Output each record below exactly, and include all of them.

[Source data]
---+---

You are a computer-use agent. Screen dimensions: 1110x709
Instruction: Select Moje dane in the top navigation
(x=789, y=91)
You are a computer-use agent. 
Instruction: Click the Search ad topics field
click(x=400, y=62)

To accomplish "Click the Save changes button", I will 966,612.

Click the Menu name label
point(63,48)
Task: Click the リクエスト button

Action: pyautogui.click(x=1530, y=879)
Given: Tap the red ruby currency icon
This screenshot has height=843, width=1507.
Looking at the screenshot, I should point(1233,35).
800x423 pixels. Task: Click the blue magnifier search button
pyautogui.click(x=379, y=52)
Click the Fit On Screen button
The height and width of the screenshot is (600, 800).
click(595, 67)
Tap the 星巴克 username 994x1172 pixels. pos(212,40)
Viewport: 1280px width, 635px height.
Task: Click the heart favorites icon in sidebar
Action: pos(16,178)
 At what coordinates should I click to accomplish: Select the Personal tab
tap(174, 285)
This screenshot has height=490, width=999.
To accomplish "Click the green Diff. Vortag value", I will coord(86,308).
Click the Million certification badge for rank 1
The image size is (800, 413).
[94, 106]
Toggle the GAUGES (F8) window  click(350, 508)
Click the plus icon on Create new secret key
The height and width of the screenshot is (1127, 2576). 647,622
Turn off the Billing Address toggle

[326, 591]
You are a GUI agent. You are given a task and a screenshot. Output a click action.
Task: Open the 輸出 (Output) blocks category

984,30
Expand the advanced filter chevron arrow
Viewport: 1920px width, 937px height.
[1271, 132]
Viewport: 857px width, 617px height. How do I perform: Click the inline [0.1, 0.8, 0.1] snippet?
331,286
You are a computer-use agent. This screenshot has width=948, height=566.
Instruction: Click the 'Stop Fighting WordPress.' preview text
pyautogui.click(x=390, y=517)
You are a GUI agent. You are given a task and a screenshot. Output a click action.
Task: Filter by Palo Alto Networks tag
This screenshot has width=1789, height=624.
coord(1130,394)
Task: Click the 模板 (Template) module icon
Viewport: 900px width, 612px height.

---+---

[Answer for this exercise]
You are a computer-use agent. Screen dimensions: 1110x709
Instruction: Select Moje dane in the top navigation
(x=789, y=91)
You are a computer-use agent. 
Instruction: Click the Search ad topics field
click(x=400, y=62)

To accomplish "Click the Save changes button", I will 966,612.

Click the Menu name label
point(63,48)
Task: Click the リクエスト button

Action: pyautogui.click(x=1530, y=879)
Given: Tap the red ruby currency icon
This screenshot has height=843, width=1507.
Looking at the screenshot, I should point(1233,35).
800x423 pixels. Task: Click the blue magnifier search button
pyautogui.click(x=379, y=52)
Click the Fit On Screen button
The height and width of the screenshot is (600, 800).
click(595, 67)
Tap the 星巴克 username 994x1172 pixels. pos(212,40)
Viewport: 1280px width, 635px height.
Task: Click the heart favorites icon in sidebar
Action: pos(16,178)
 At what coordinates should I click to accomplish: Select the Personal tab
tap(174, 285)
This screenshot has height=490, width=999.
To accomplish "Click the green Diff. Vortag value", I will coord(86,308).
Click the Million certification badge for rank 1
The image size is (800, 413).
[94, 106]
Toggle the GAUGES (F8) window  click(350, 508)
Click the plus icon on Create new secret key
The height and width of the screenshot is (1127, 2576). 647,622
Turn off the Billing Address toggle

[326, 591]
You are a GUI agent. You are given a task and a screenshot. Output a click action.
Task: Open the 輸出 (Output) blocks category

984,30
Expand the advanced filter chevron arrow
Viewport: 1920px width, 937px height.
[1271, 132]
Viewport: 857px width, 617px height. How do I perform: Click the inline [0.1, 0.8, 0.1] snippet?
331,286
You are a computer-use agent. This screenshot has width=948, height=566.
Instruction: Click the 'Stop Fighting WordPress.' preview text
pyautogui.click(x=390, y=517)
You are a GUI agent. You are given a task and a screenshot. Output a click action.
Task: Filter by Palo Alto Networks tag
This screenshot has width=1789, height=624.
coord(1130,394)
Task: Click the 模板 (Template) module icon
Viewport: 900px width, 612px height.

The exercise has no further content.